Qualcosa all’orizzonte sta cambiando con il decreto legge di ottobre che ancora non è stato convertito in legge, però. Gli ispettori dell’Inl andranno a dar man forte a quelli delle aziende sanitarie locali e quel che svolgevano esclusivamente nel settore edile sarà allargato anche ad altri settori imprenditoriali. In più andrà potenziata la vigilanza portando a settemila unità i controllori, un’inezia, se vogliamo, rispetto all’enorme presenza sul territorio delle imprese. Muta anche l’attenzione nei riguardi dell’imprenditore che trasgredisce l’obbligo di redigere il Dvr: l’attività dell’impresa sarà sospesa e se non si provvederà a correggere l’atto potranno essere adottate misure di natura penale come le multe. Siamo però nel limbo di un’attesa che solo i termini legislativi di ogni decreto potranno chiarire, a cominciare dalla posizione incerta delle aziende sanitarie regionali che, nel dividere il controllo con gli Inl, temono di essere marginalizzate. Mentre a Roma si discute e si combatte per mettere d’accordo i diversi attori di questa scena, l’unica certezza proviene dal documento di valutazione rischi il cui cammino deve ancora iniziare. Sottolinea Giordano: «Per molte aziende abbiamo riscontrato che questo documento costituisce un valore oggettivo fondamentale, per altre invece rappresenta una mera formalità burocratica. Una differenza di visione che non solo costituisce lo spartiacque tra imprese serie e meno ma anche tra chi ha a cuore la salute e chi invece considera i lavoratori come un mezzo di profitto». Come nel caso di un controllo in un’impresa dove il datore di lavoro riusciva quasi a farla franca. È capitato che il livello di rumore eccepito da un rappresentante sindacale risultasse nella normalità del Dvr. Solo dopo approfondimenti si riuscì a stabilire che l’imprenditore registrava queste misure nei giorni festivi.
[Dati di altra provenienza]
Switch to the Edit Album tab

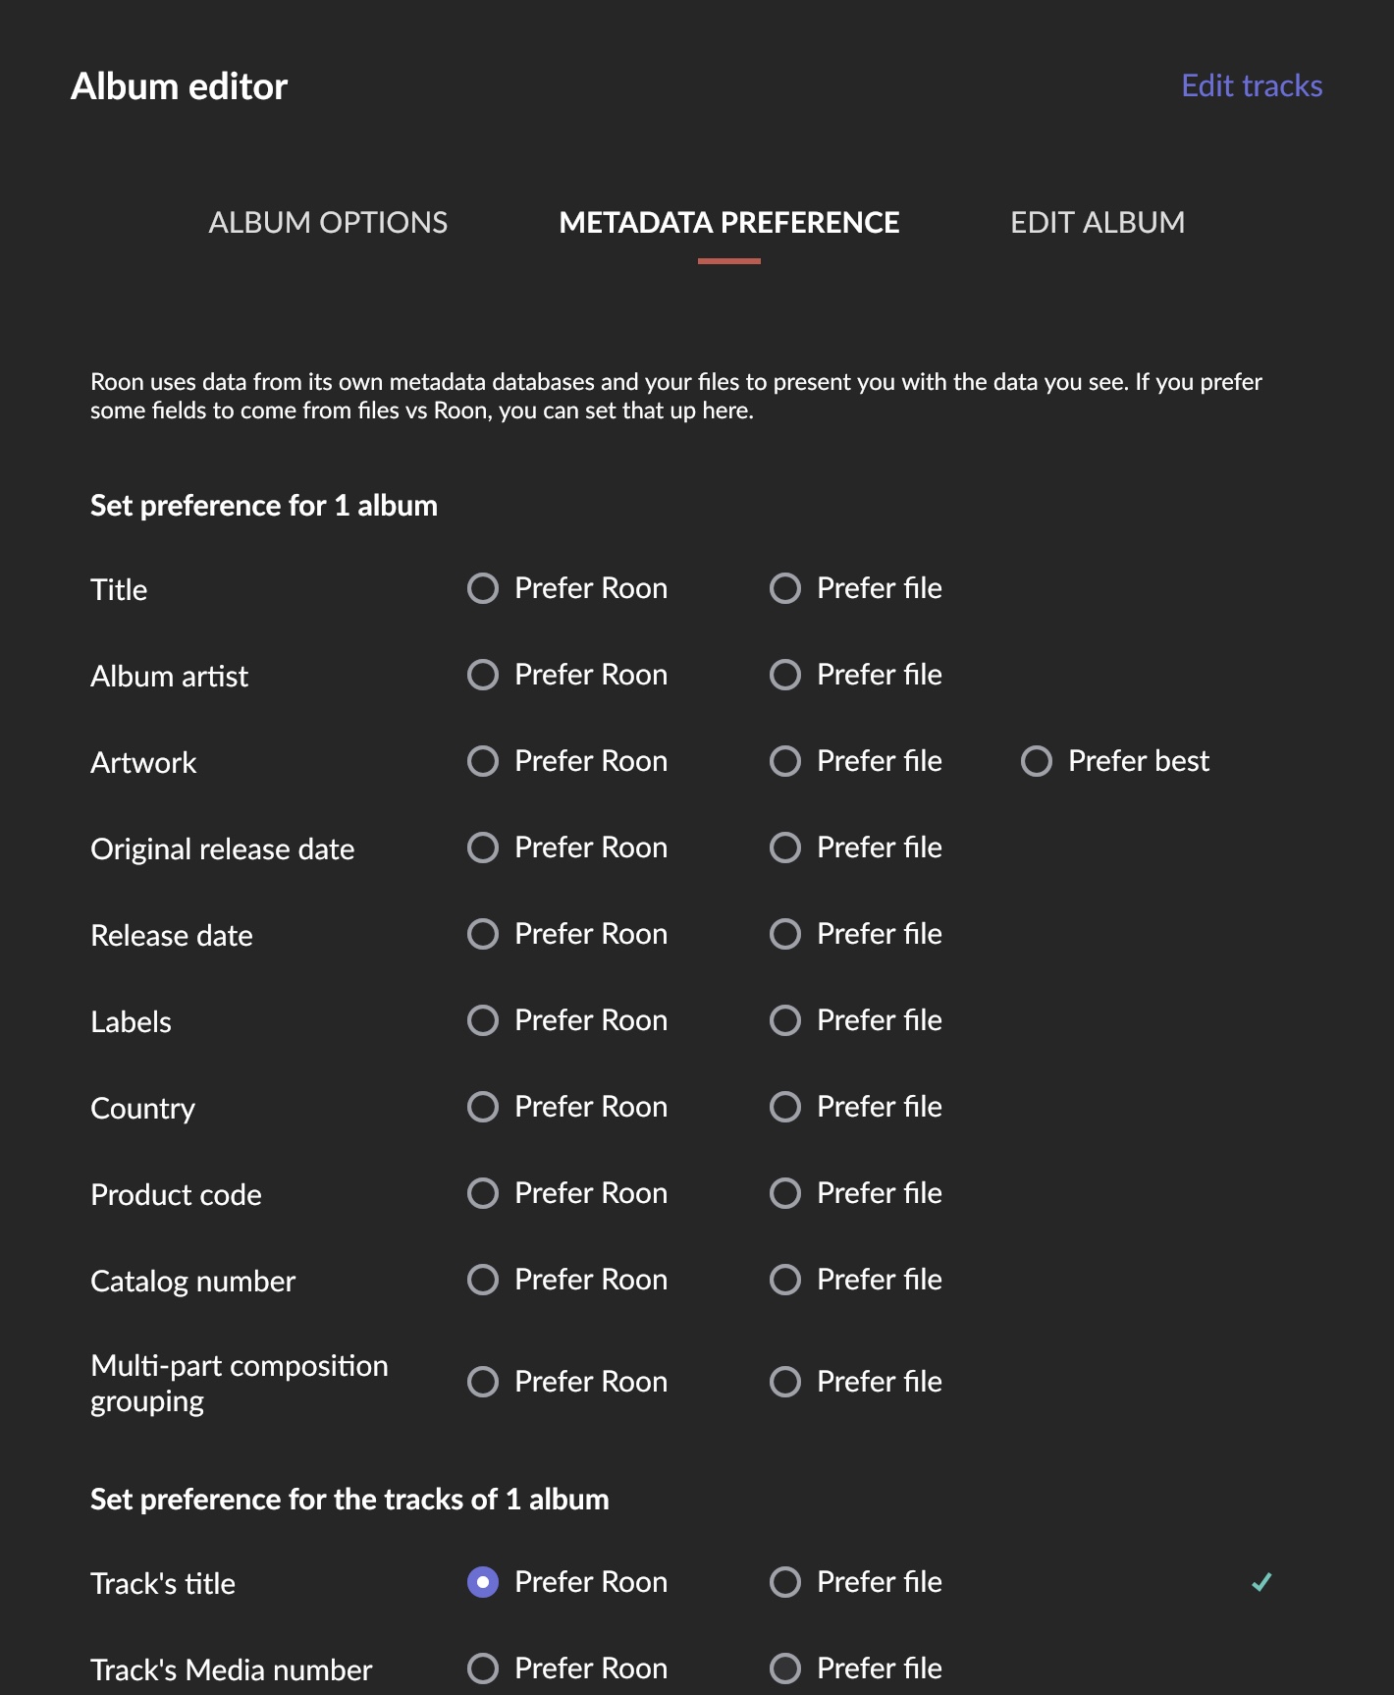(1097, 223)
Spesso capita che il Dvr rappresenti a malapena una formalità senza essere aggiornato tradendo lo spirito dell’allora ministro del Lavoro Cesare Damiano. «Questo documento è dinamico, bisogna ricordarlo ogni qualvolta si cambia organizzazione del lavoro e si mutano le mansioni dei dipendenti, nel momento in cui avviene una trasformazione esiste l’obbligo dell’aggiornamento del documento», sottolinea Damiano. «Senza tralasciare che le norme ci sono e dovrebbero essere applicate per scongiurare le future morti», dice il direttore dell’Inl. «Più che concorrere a colmare il debito dello Stato, l’Inail dovrebbe indirizzarsi verso il sociale con un’autonomia finanziaria. Abbiamo cercato di abbassare la franchigia per gli incidenti includendo quelli più lievi ma la Ragioneria è intervenuta mostrando il rosso del bilancio», osserva Damiano. Per invertire la rotta si potrebbe cominciare a valutare con precisione i dati del Dvr. In questa direzione riuscire a stabilire il suo funzionamento potrebbe aiutare. Sarebbe un primo passo per la tutela della salute di chi lavora.